Tales from the FOMC Underground
Tales from the FOMC Underground by MN Gordon – Acting-Man
A Great Big Dud
Many of today’s economic troubles are due to a fantastic guess. That the wealth effect of inflated asset prices would stimulate demand in the economy.
The premise, as we understand it, was that as stock portfolios bubbled up investors would feel better about their lot in life. Some of them would feel so doggone good they’d go out and buy 72-inch flat screen televisions and brand-new electric cars with computerized dashboards on credit.
The Wilshire 5000 total market index vs. federal debt and real GDP (indexed, 1990=100) – mainly there is an ever wider gap between asset prices and the underlying economic output, and although federal debt has grown by leaps and bounds in the Bush-Obama era, it can’t hold a candle to asset price inflation either. If asset prices were an indication of how an economy is doing, we would have arrived in Utopia by now. Unfortunately that is not the case, as asset prices primarily reflect monetary inflation. Just consider the extreme example of Venezuela’s IBC General Index, which went from 40,000 to 120,000 points, while the economy contracted by 21% in real terms (officially, that is. If one were to apply private sector estimates of inflation, it would look a lot worse). It is certainly true that economic aggregates are benefiting from bubble conditions to some extent, but that is essentially phantom prosperity. If you burn all your furniture, your home will be warm – that this might be problematic only becomes glaringly obvious once all the furniture is gone, because then it will not only be cold, but there will be nothing left to sit on either. When the red line on this chart reverts to the mean (or the “other extreme”), there will be a lot of gnashing of teeth, as many of the mistakes made during the bubble era will be unmasked. [PT] – click to enlarge.
Before you know it, gross domestic product would go up – along with wages – and unemployment would go down. A self-sustaining economic boom would follow.
This fantastic guess, however, has proven to be a critical error in judgment. Asset prices bubbled up, flat screen televisions and new cars were bought in record numbers, and the unemployment rate – according to the government’s statistics – went down.
On the flip side, real GDP growth only marginally lurched upward, never eclipsing 3 percent during a calendar year, and the great big economic boom that was supposed to save the economy from itself turned out to be a great big dud.
At the same time, the general aura of the Federal Reserve Chair, once held up on high by Bob Woodward, has slipped into irreparable decline. No public relations exploit or press briefing can correct the damage. No policy adjustment or balance sheet modification can return the Fed to its former glory.
Quite frankly, the state of disrepute of present Fed Chair Janet Yellen appears to be that of a larcener, near comparable to a United States Congressman. The transition from maestro to scoundrel in just over a decade has been a sight to behold. ZIRP, QE, operation twist… you name it. There’s been one absurdity after another.

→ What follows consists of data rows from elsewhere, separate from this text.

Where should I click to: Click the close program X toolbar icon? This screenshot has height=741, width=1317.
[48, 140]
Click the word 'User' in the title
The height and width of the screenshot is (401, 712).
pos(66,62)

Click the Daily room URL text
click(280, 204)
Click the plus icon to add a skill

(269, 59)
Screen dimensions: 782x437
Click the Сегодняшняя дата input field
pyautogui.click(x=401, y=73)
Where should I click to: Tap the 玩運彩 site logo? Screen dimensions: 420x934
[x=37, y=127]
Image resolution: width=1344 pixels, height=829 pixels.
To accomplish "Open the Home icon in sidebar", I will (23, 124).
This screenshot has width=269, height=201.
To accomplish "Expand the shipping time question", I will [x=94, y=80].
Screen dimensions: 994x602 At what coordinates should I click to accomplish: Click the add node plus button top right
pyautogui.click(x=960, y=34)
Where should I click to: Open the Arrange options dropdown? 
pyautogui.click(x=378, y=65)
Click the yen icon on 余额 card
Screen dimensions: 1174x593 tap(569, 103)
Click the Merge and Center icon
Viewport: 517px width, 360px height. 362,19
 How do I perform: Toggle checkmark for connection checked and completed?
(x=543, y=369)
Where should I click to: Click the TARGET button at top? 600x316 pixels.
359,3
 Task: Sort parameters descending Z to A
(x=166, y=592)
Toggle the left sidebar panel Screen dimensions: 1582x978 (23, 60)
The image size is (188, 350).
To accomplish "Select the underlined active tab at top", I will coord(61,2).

Consider how much attention is paid to central bankers and their policies these days, as exemplified by how many cartoons about them are drawn about them. In times past no-one thought much about central banks, they were considered boring. That has certainly changed after the introduction of the pure fiat money system in the early 70s and the massive bubbles and busts their policies have triggered in the wake of this event. [PT] – click to enlarge.
Sanitized for Public Consumption
No doubt, the Fed has brought their shame upon themselves. They’ve made their bed. But they don’t want to lay in it.
Earlier this week the June FOMC meeting minutes were released. According to the minutes, some FOMC members acknowledged that “equity prices were high when judged against standard valuation measures.” Some are even “concerned that subdued market volatility, coupled with a low equity premium, could lead to a buildup of risks to financial stability.”
Unfortunately, the minutes are prepared and provided for public consumption in a cleanly sanitized summary form. Names are not tied to individual discussion points. Moreover, name calling and vulgarities are omitted from the official record.
Perhaps, good manners and erudite etiquette have been preserved in the hallowed halls of an FOMC meeting. However, this is highly unlikely. Because over the last decade or so, in nearly all social dealings, both professional and public, good old-fashioned human decency has devolved to barroom decorum.